Task details | Return each record exactly as it appears, so that nothing is dropped or altered.

Supplied entries |
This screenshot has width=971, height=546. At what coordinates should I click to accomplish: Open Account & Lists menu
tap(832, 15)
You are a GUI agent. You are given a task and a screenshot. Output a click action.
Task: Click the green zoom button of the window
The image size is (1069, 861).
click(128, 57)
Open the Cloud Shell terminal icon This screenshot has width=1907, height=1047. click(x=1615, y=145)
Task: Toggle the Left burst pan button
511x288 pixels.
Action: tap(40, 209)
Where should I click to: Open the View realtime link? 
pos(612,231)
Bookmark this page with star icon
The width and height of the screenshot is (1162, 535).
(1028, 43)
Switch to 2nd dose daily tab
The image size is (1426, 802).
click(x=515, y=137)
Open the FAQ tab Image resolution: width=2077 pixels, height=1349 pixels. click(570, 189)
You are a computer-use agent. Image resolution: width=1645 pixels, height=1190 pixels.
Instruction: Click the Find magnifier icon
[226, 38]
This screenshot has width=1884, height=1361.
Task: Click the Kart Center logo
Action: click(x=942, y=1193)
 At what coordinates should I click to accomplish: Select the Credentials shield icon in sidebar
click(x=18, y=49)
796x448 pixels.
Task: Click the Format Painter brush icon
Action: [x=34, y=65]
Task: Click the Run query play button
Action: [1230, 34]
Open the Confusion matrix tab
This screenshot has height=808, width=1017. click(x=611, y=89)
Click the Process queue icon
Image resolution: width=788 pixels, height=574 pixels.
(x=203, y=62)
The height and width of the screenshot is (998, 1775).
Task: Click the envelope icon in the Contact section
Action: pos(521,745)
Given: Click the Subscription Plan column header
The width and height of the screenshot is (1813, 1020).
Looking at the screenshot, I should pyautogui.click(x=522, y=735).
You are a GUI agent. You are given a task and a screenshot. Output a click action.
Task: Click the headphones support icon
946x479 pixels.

Completed task |
This screenshot has width=971, height=546. At what coordinates should I click to accomplish: Open Account & Lists menu
tap(832, 15)
You are a GUI agent. You are given a task and a screenshot. Output a click action.
Task: Click the green zoom button of the window
The image size is (1069, 861).
click(128, 57)
Open the Cloud Shell terminal icon This screenshot has width=1907, height=1047. click(x=1615, y=145)
Task: Toggle the Left burst pan button
511x288 pixels.
Action: tap(40, 209)
Where should I click to: Open the View realtime link? 
pos(612,231)
Bookmark this page with star icon
The width and height of the screenshot is (1162, 535).
(1028, 43)
Switch to 2nd dose daily tab
The image size is (1426, 802).
click(x=515, y=137)
Open the FAQ tab Image resolution: width=2077 pixels, height=1349 pixels. click(570, 189)
You are a computer-use agent. Image resolution: width=1645 pixels, height=1190 pixels.
Instruction: Click the Find magnifier icon
[226, 38]
This screenshot has width=1884, height=1361.
Task: Click the Kart Center logo
Action: click(x=942, y=1193)
 At what coordinates should I click to accomplish: Select the Credentials shield icon in sidebar
click(x=18, y=49)
796x448 pixels.
Task: Click the Format Painter brush icon
Action: [x=34, y=65]
Task: Click the Run query play button
Action: [1230, 34]
Open the Confusion matrix tab
This screenshot has height=808, width=1017. click(x=611, y=89)
Click the Process queue icon
Image resolution: width=788 pixels, height=574 pixels.
(x=203, y=62)
The height and width of the screenshot is (998, 1775).
Task: Click the envelope icon in the Contact section
Action: pos(521,745)
Given: Click the Subscription Plan column header
The width and height of the screenshot is (1813, 1020).
Looking at the screenshot, I should pyautogui.click(x=522, y=735).
You are a GUI agent. You are given a task and a screenshot. Output a click action.
Task: Click the headphones support icon
946x479 pixels.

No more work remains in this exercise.